## PROBLEMS TO SOLVE
a) In the forum thread, why does the poster who likes the idea of mythic chains think that quest would be better with a dragon than with the tarrasque?
b) Rewrite the forum thread from "Finding the mythic" up to and including "exactly the case.", swapping "friends" for "allies".

Maybe part of the adventure could be to go on a quest to find or have made a chain strong enough to bind the dragon, Terrasque, or whatever and then put it into the hands of that mighty grappler who then hogties the dragon.
| Quixote |
Eh, you could. It's in the same vein as the quest for the enchanted sword, but...there's something decidedly less dignified about defeat by hogtying versus that by more typical combat. And if any monster deserves to be handled with dignity, it's the giant, super strong, super intelligent, fire-breathing icon of fantasy.
| Goblin_Priest |
Eh, you could. It's in the same vein as the quest for the enchanted sword, but...there's something decidedly less dignified about defeat by hogtying versus that by more typical combat. And if any monster deserves to be handled with dignity, it's the giant, super strong, super intelligent, fire-breathing icon of fantasy.
I dunno, a number of stories involve not killing but capturing/tying up the villain/monster. Dragons, the Joker, etc.
Finding the mythic chains to bind the tarrasque sounds cool to me. Probably even better with a dragon as the tarrasque doesn't look very fun to fight, too many immunuties.
| Quixote |
I dunno, a number of stories involve not killing but capturing/tying up the villain/monster.
Absolutely. And that would be a very different situation than a character who's answer to every question is "grab it and tie it up so my friends can beat it to death". Which, if you're rocking a CMB high enough to single-handedly threaten something with a CMD 50+, I imagine is exactly the case.
But searching for some enchanted chains to contain a titanic, world-ending monster and lull it back to sleep deep beneath the earth? Yes, please.
| Goblin_Priest |
Well the point of tying it up is that you don't need allies to clubber it, you can do it with impunity yourself. Arguably, if you can pin the enemy, you don't even need to tie it up. The ropes are a bonus, just in case.
Arguably, for the scenario of a bunch of people throwing ropes, each can be said to be using aid another to grant a +2 bonus. I'm pretty sure it's explicitly in the grapple rules that people can do this. Suddenly, it doesn't take a whole lot of followers to aid McMuscle to tie down the tarrasque.

## RECORD SET

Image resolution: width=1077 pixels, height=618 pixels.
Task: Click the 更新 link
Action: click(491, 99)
--
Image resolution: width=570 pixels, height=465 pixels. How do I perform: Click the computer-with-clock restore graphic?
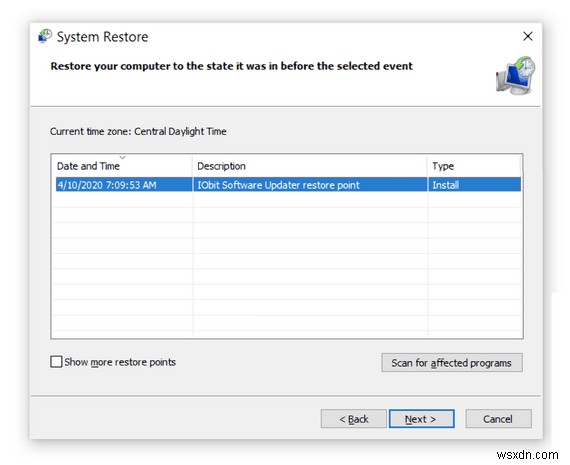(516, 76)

## TASK-BY-TASK SOLUTIONS
a) That poster says the tarrasque doesn't look very fun to fight because it has too many immunities.

b)
Finding the mythic chains to bind the tarrasque sounds cool to me. Probably even better with a dragon as the tarrasque doesn't look very fun to fight, too many immunuties.
| Quixote |
I dunno, a number of stories involve not killing but capturing/tying up the villain/monster.
Absolutely. And that would be a very different situation than a character who's answer to every question is "grab it and tie it up so my allies can beat it to death". Which, if you're rocking a CMB high enough to single-handedly threaten something with a CMD 50+, I imagine is exactly the case.